BRIEF: Restate the following data in its entirety, word for word and without images.

RECORDS PROVIDED:
*** Begin section ***
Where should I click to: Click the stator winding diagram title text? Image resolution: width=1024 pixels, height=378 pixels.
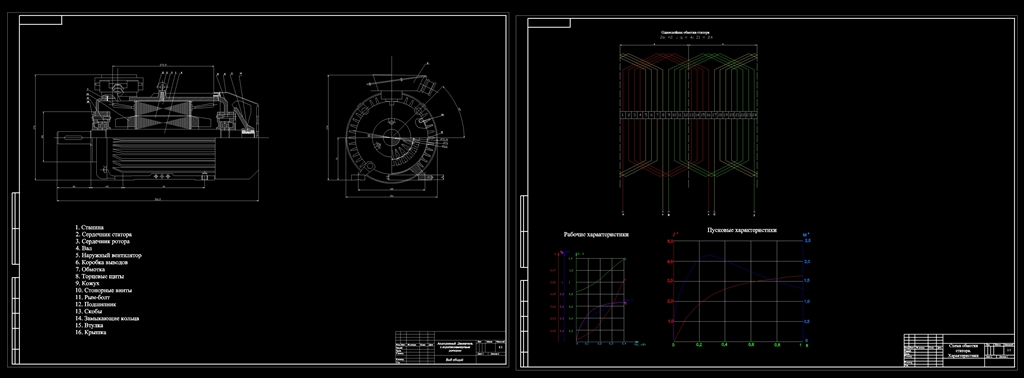(x=684, y=32)
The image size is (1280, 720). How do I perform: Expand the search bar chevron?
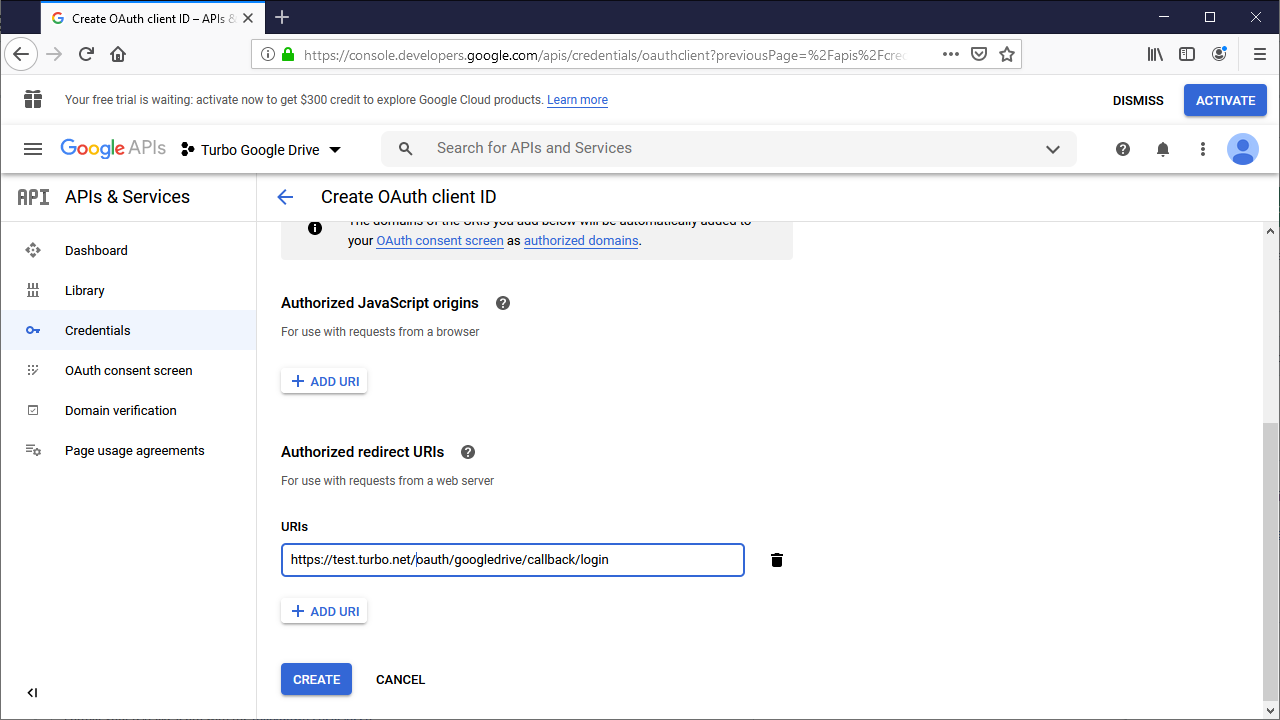pos(1053,148)
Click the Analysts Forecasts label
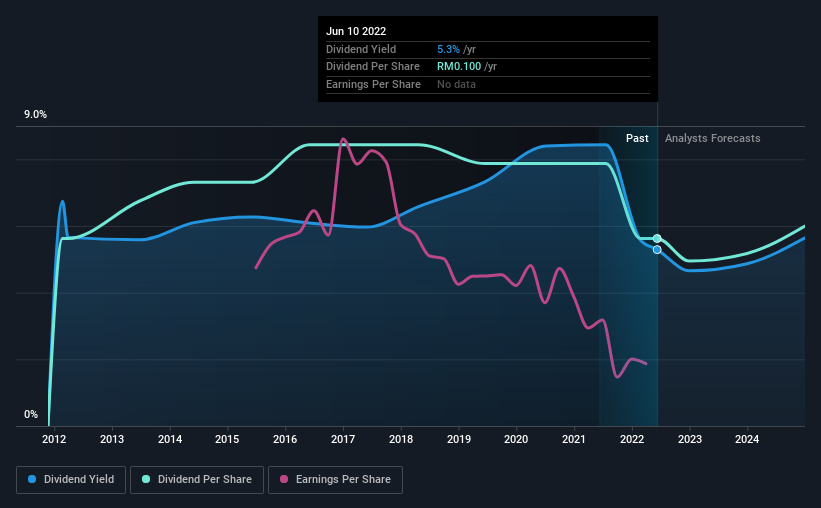 713,138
*** End section ***
EXERCISE OUTPUT:
Where should I click to: Click the stator winding diagram title text? Image resolution: width=1024 pixels, height=378 pixels.
(x=684, y=32)
The image size is (1280, 720). How do I perform: Expand the search bar chevron?
pos(1053,148)
Click the Analysts Forecasts label
 713,138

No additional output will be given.